Are Judges above the rule of law?
Justice Gone Awry


Who is the psychotic?

On June 23, 2012, writing for the Toronto Sun, lawyer Alan Shanoff posed an interesting question: Who pays when judges screw up? In his words, litigation is unpredictable because, "A witness may fail to appear, or lie, or forget key evidence. The judge may choose not to believe a witness.It's also possible one lawyer may be out-gunned by the other side's lawyer." His follow up question: "But who should be bearing the risks where judges make inexcusable errors?"

What prompted the lawyer to ask these intriguing questions is the 19 day trial before Justice McIsaac. At the commencement of trial the judge was asked to recuse himself, or step aside, for another judge to sit on the trial. The request appeared to be reasonable. The judge and his wife owned waterfront property in the same township. The judge's wife was a real estate agent specializing in waterfront properties in the same township and two of her clients had a connection to the case, with one of them anticipated to be a witness at the trial. The two clients were daughters of a woman whose estate owned property abutting the property in dispute. The wife's clients had "an obvious interest in the litigation." It was obvious Justice McIsaac ought to have stepped aside, but he didn't, and he put the parties through the wasted time and expense of a 19-day trial.

The liability of the trial judge for the massive legal costs was never addressed because judges have judicial immunity and bear no liability for their judicial errors. Litigants harmed by judicial errors should receive redress and compensation. According to Alan Shernoff, "Perhaps it's time for a Judicial Errors Compensation Board."

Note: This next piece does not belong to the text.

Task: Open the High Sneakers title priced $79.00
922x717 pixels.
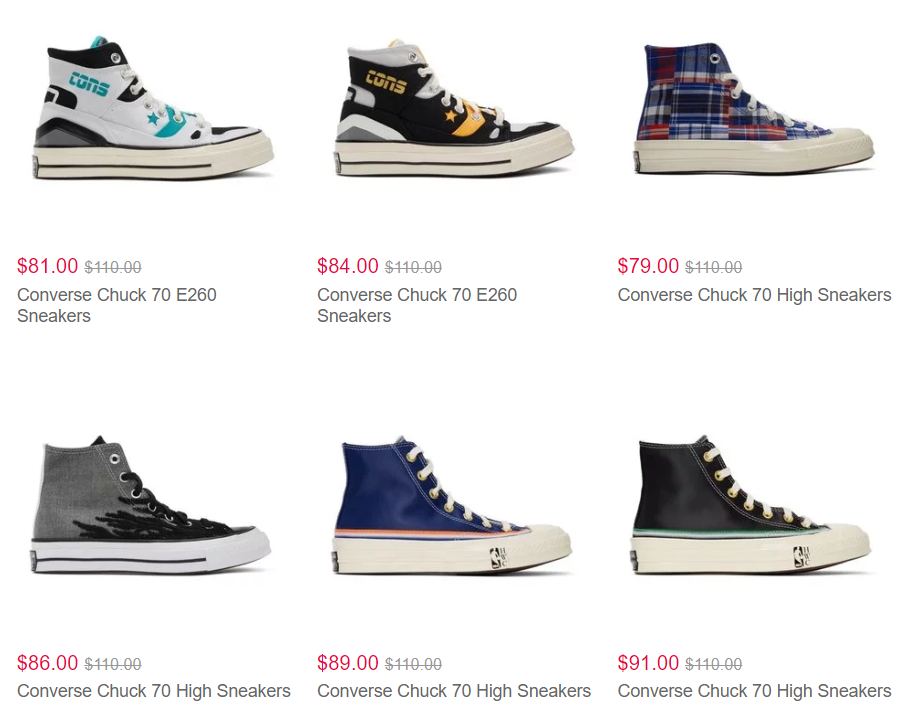Action: [754, 295]
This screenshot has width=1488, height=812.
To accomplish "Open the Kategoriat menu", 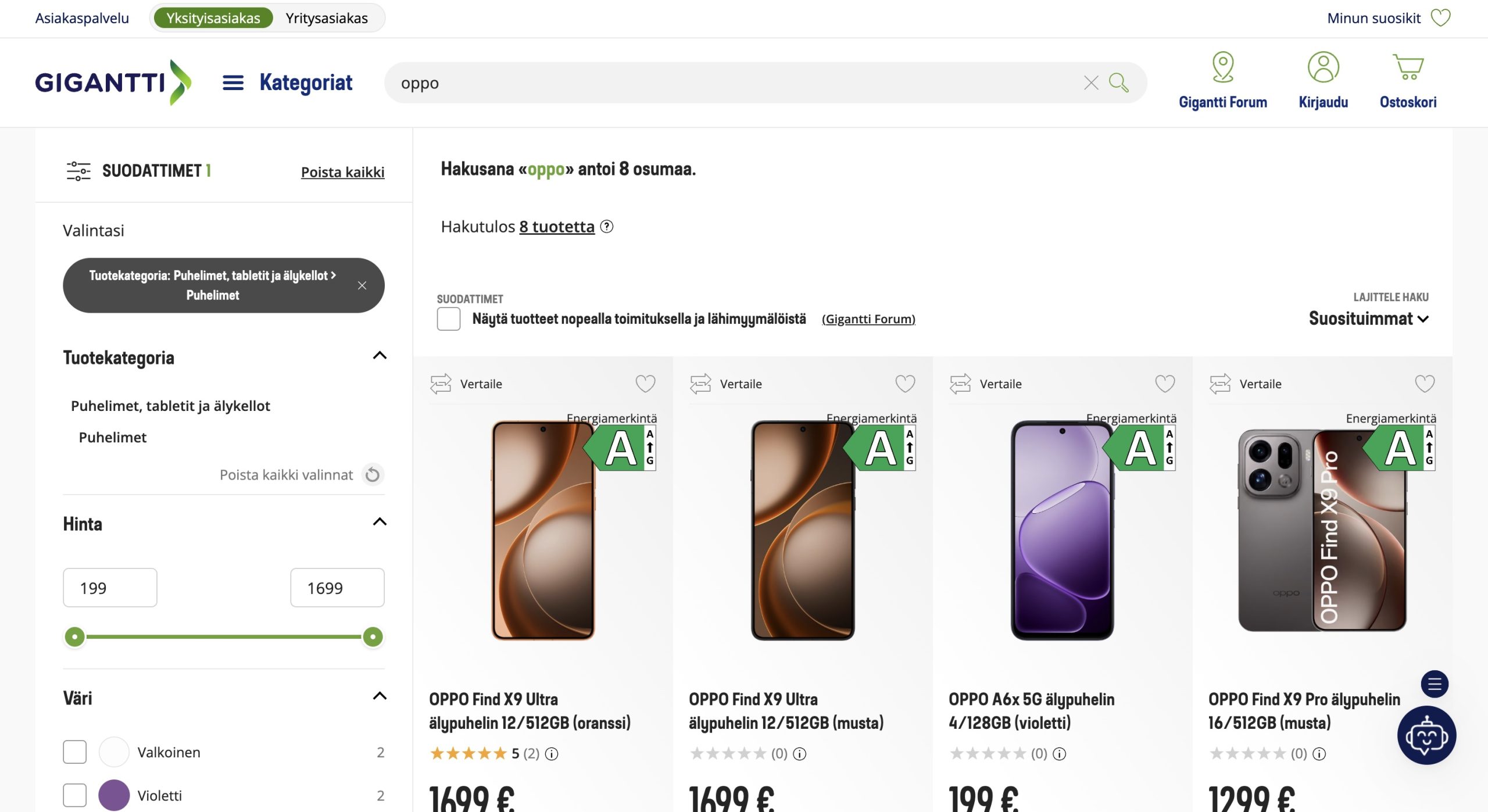I will tap(287, 83).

Indeed it is, and given the fact that the errors of people like Justice McIsaac tend to be serial in nature, why is this man still a judge? Is it not time to make it clear to the people of Ontario that judges are not above the law. John Stuart Mill essentially described this common human flaw which makes men unfit fotr the bench when he said, "it is, by universal admission, inconsistent with justice to be partial; to show favour or preference to one person over another, in matters to which favour and preference do not properly apply.

A three-member Court of Appeal panel found that Justice John McIsaac erred when he did not recuse himself from the trial in question so why is he still a judge?